Katutura as a city was formed in the same way South Africa's Soweto was. In the days of the Apartheid, black people were not allowed to live in the main city (Windhoek, Johannesburg), and so they were forced to move to these new regions for work and were put into government housing. Many of the houses have since been renovated and the cities have their own attitudes and cultures, but poverty in the area is widespread.

We had a good conversation with two of Bethel parish's administrators about what the parish is doing for Katutura and also about what political and economic institutions in Windhoek have been contributing to the high poverty and unemployment rates. It is always an amazing experience to discuss local politics with the people who live them.

After that, we walked to a nearby grocery store to get a snack and look at the prices of staple foods and necessities for a group activity later in the week. The streets of Katutura are busy and people are everywhere, so it was easy to get swept up in the hustle and bustle. All three of us in my group were white, so we attracted a bit of attention. Cab drivers here honk to attract fares, and I think every cab we passed honked at us.

From the grocery store we walked to an outdoor market. There were vendors selling dried beans, spices, some dried insects, soft drinks, vegetables, plenty of meat (Recently butchered, this meat was carved and cooked to order! I was told that it was delicious), and fatcakes. A fatcake is a fried bread roll, similar in texture and consistency to a donut, a bit more dense and chewy, without a sweet glaze. Fatcakes might be among my favorite new foods from this trip. The one I had was delicious with a bit of barbecue seasoning on it.

After lunch and a bit of downtime, we got to hear about the other small groups' adventures. Many of them went to communities centers and child care facilities, and everyone had a great time.

This afternoon, our speaker was Dr. Joseph Bishop, a Namibian professor of African Economy. Instead of coming with a pre-planned lecture, he introduced himself and asked what questions we had for him. He was incredibly eloquent, witty, and wise in explaining to us about the Namibian political climate, economic successes and downfalls, and the cultural and social reasons that Namibia is the way it is.
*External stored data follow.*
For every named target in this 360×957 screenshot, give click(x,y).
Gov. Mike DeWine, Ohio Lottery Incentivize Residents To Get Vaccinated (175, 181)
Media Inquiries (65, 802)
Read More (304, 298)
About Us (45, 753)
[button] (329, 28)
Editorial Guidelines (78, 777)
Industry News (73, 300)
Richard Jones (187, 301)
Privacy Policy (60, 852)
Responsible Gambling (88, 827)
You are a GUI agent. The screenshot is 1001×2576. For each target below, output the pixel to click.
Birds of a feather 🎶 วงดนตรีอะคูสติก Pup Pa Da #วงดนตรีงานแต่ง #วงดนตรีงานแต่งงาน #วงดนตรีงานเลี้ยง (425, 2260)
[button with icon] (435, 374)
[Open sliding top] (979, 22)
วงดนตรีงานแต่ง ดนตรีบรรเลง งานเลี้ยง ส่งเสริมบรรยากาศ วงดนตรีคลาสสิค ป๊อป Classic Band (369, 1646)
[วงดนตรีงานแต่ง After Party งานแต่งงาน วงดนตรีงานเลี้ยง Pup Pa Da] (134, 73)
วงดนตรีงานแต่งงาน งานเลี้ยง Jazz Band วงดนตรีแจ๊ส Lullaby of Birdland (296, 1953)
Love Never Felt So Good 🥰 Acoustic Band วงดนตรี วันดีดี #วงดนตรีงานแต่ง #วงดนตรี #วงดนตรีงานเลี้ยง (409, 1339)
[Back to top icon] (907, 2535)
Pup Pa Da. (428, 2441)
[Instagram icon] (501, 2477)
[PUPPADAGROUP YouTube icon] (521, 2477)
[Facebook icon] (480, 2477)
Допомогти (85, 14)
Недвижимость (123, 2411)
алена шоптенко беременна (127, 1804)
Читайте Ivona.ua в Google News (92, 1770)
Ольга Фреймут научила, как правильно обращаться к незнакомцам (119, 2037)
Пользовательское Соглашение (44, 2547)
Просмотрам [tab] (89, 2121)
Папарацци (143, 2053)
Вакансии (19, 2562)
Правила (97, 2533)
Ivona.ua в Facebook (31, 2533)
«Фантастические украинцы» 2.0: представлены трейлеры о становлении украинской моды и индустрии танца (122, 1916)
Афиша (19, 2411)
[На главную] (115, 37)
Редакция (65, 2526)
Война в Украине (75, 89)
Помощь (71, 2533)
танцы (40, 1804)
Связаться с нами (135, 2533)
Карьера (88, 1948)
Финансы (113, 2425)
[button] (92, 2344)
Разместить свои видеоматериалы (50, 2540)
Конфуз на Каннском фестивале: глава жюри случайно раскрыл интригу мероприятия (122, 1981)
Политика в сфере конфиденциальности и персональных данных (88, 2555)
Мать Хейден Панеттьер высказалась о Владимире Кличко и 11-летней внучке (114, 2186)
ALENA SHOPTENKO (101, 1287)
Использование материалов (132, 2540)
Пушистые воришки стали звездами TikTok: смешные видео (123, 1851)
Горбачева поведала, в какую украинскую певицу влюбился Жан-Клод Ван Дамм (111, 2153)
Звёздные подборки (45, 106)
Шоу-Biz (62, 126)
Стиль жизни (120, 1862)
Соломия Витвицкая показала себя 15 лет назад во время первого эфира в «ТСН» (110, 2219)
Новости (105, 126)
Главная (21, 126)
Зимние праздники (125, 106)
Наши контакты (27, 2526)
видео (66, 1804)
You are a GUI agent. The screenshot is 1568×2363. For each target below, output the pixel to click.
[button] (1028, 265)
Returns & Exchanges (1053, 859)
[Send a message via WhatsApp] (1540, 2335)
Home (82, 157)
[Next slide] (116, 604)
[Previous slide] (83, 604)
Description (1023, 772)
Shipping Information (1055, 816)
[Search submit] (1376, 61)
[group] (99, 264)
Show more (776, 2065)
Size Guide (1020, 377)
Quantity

I could honestly have listened to him talk all day.

A few facts about Namibia:

1) The capital of Namibia is Windhoek, and it is the biggest and most populous city in the country.

2) The population of Namibia is around 2.4 million people.

3) Though many other languages are spoken here, the official language is English.

It is well-known among my classmates that I've been craving a grilled cheese sandwich. Tonight, I learned that someone had passed this onto the ladies who prepare our meals, and I was presented with grilled cheese as my vegetarian entree! Seriously, I was so, so happy.

I think so far, this has been one of the best days we've had on the trip so far. Everyone seemed to have enjoyed their Katutura adventures, our speaker, and everyone absolutely adores the beautiful weather.